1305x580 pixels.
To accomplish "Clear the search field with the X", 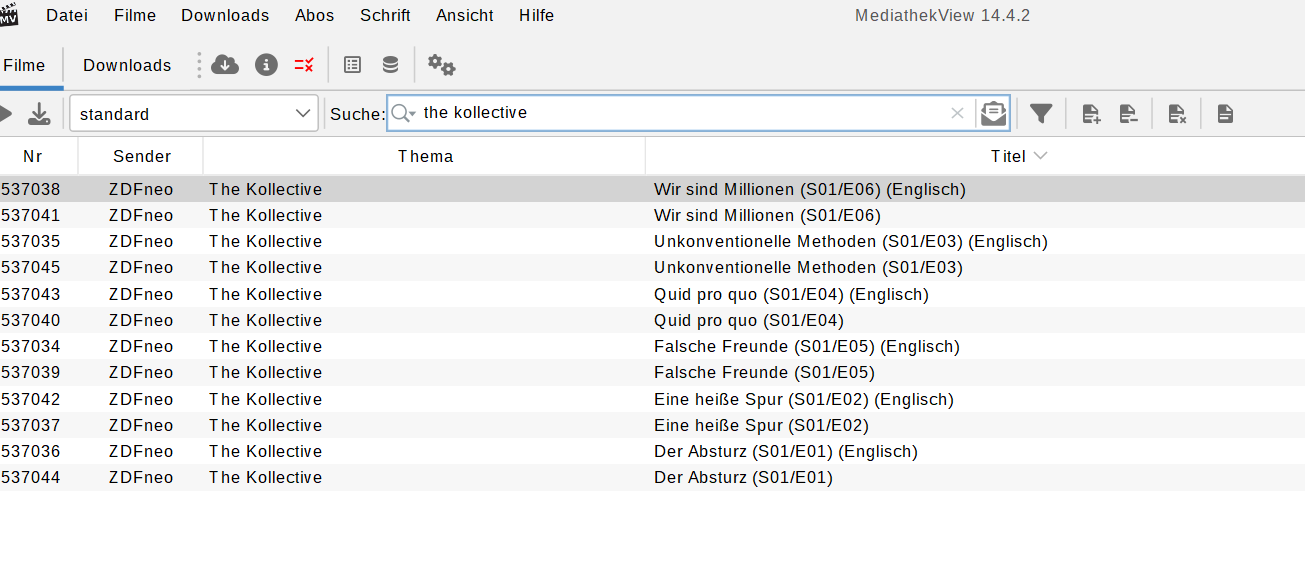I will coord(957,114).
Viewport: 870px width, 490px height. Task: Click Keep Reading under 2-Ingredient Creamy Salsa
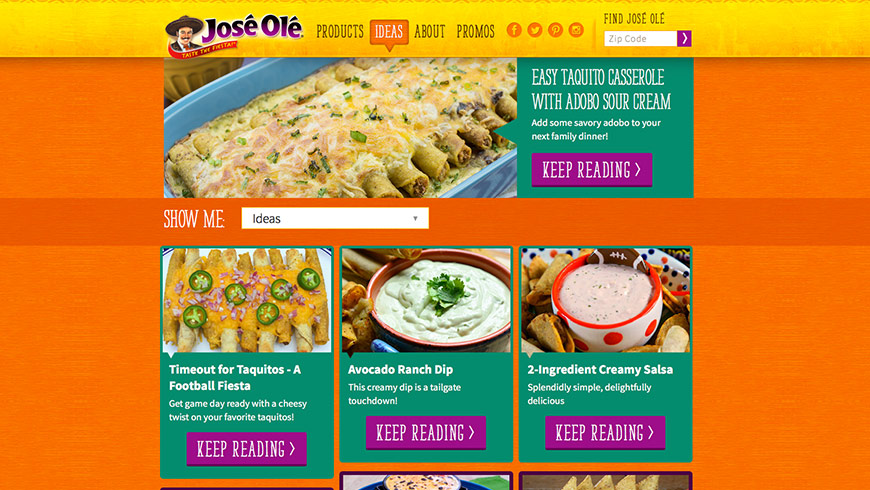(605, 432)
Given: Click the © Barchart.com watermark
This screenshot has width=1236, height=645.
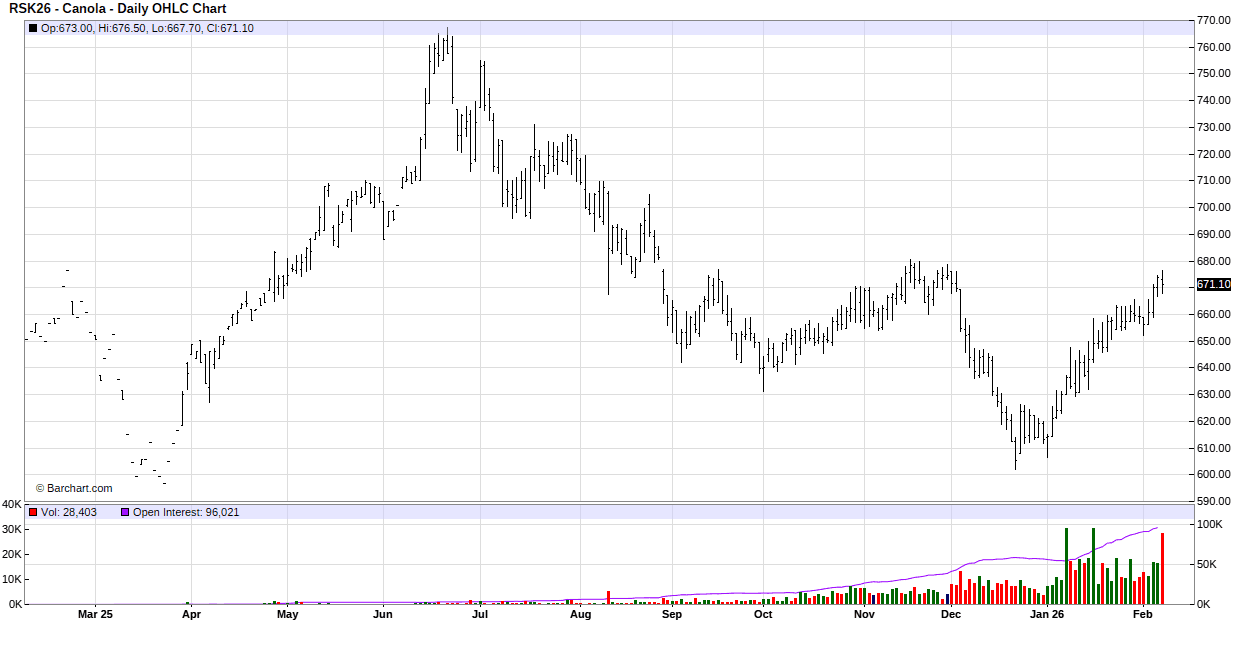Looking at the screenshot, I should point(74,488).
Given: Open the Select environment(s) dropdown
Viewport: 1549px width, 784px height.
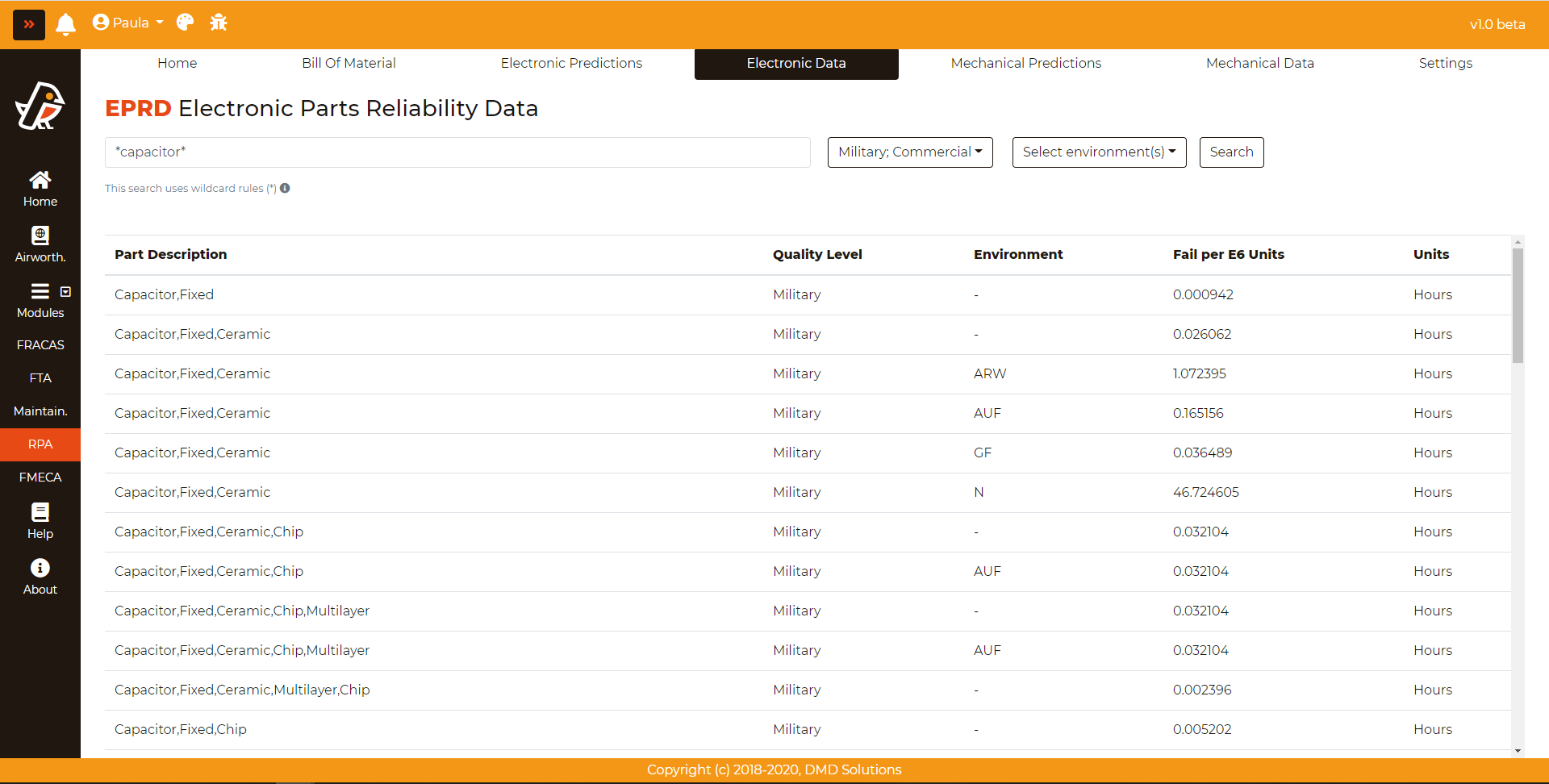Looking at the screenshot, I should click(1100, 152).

Given task |
Reproduce the data word for word, beginning at the line that contains "Given: Click the © Barchart.com watermark" and continuing through the last line of the data. Leave out the pictures.

Task answer |
Given: Click the © Barchart.com watermark
This screenshot has width=1236, height=645.
Looking at the screenshot, I should point(74,488).
Given: Open the Select environment(s) dropdown
Viewport: 1549px width, 784px height.
Looking at the screenshot, I should click(1100, 152).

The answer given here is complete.